Webinar Keynotes: How Millennials and Generation Z are Changing the Workplace

Dr Boris Altemeyer, our Chief Scientific Officer explores this topic in our recent webinar.

Generation Z and Millennials have entered the workplace. It is believed by some that these generations have bad manners, contempt for authority and talk too much. However, generational clashes and misconceptions have been around since 400 B.C… 

“The children now love luxury; they have bad manners, contempt for authority; they show disrespect for elders and love chatter in place of exercise. Children are now tyrants, not the servants of their households. They no longer rise when elders enter the room. They contradict their parents, chatter before company, gobble up dainties at the table, cross their legs, and tyrannize their teachers.”

Socrates / Plato (disputed) 400 B.C (approx)  

This shows that generations have always clashed. This is especially true now with the rapid development of technology. Which means each new generation coming into work will see things differently based on the technology they used growing up. 

Perception vs. Reality – Why do we stereotype? 

We all look at the world in a different way. In psychology, we tend to say that the number of realities in a room is the number of people in the room plus one (which is what is actually happening).  

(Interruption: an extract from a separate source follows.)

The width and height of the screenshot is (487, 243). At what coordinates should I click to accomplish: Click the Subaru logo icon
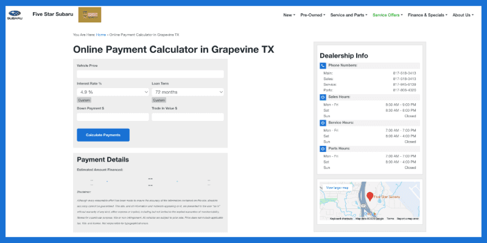(x=14, y=15)
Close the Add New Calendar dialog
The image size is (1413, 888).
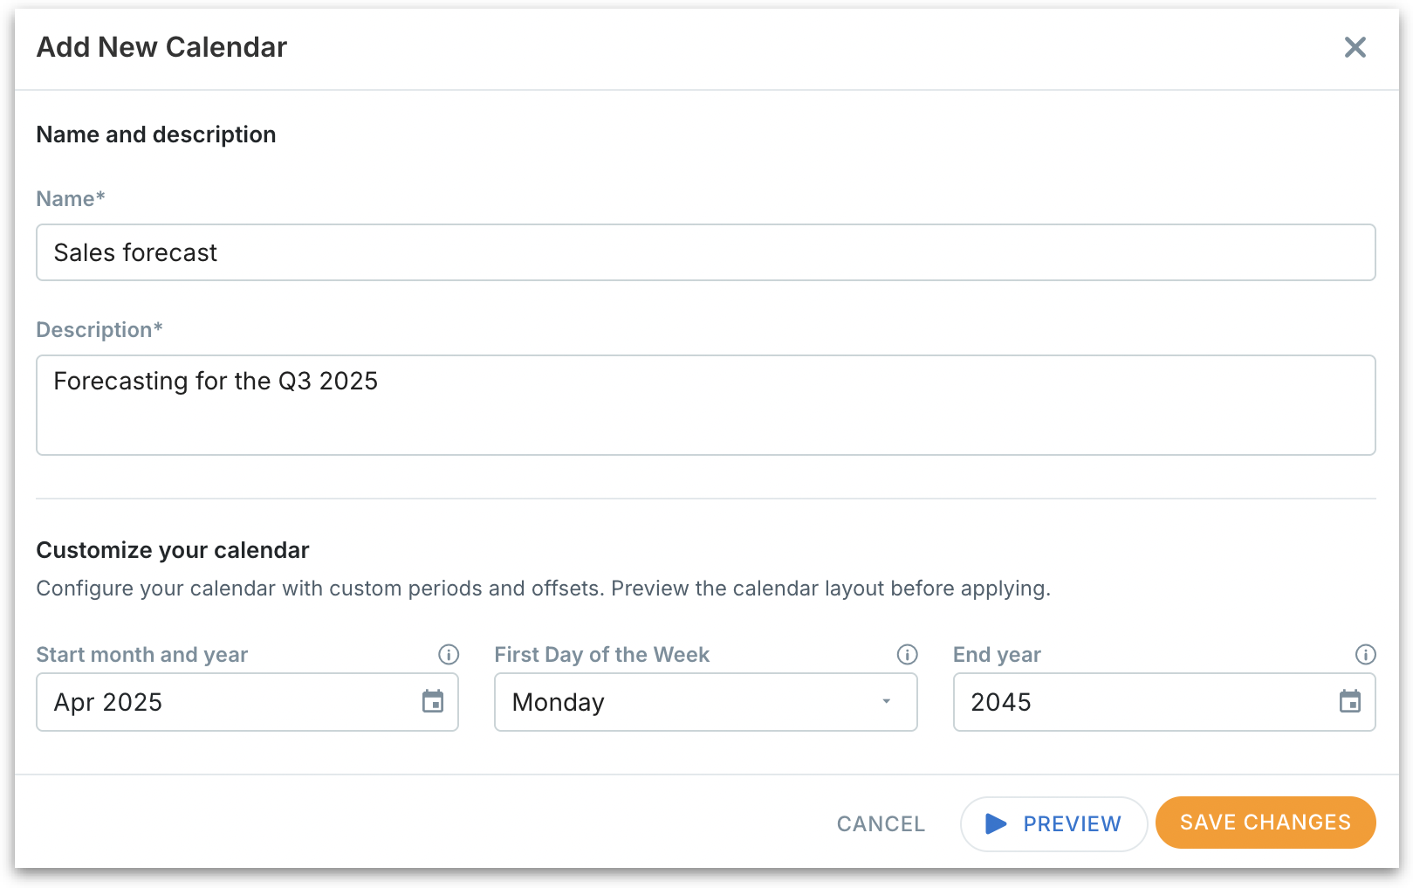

Our brain likes making shortcuts in order to make quick decisions. However, these shortcuts aren’t always accurate and can lead to some generalisations. Ageism is a problem that stems from biases. Being unconsciously biased is an inherent part of being human – even if we try to avoid it or correct ourselves. Below are the main bias ‘shortcuts’ that create stark differences in the perception of different groups and generations of people.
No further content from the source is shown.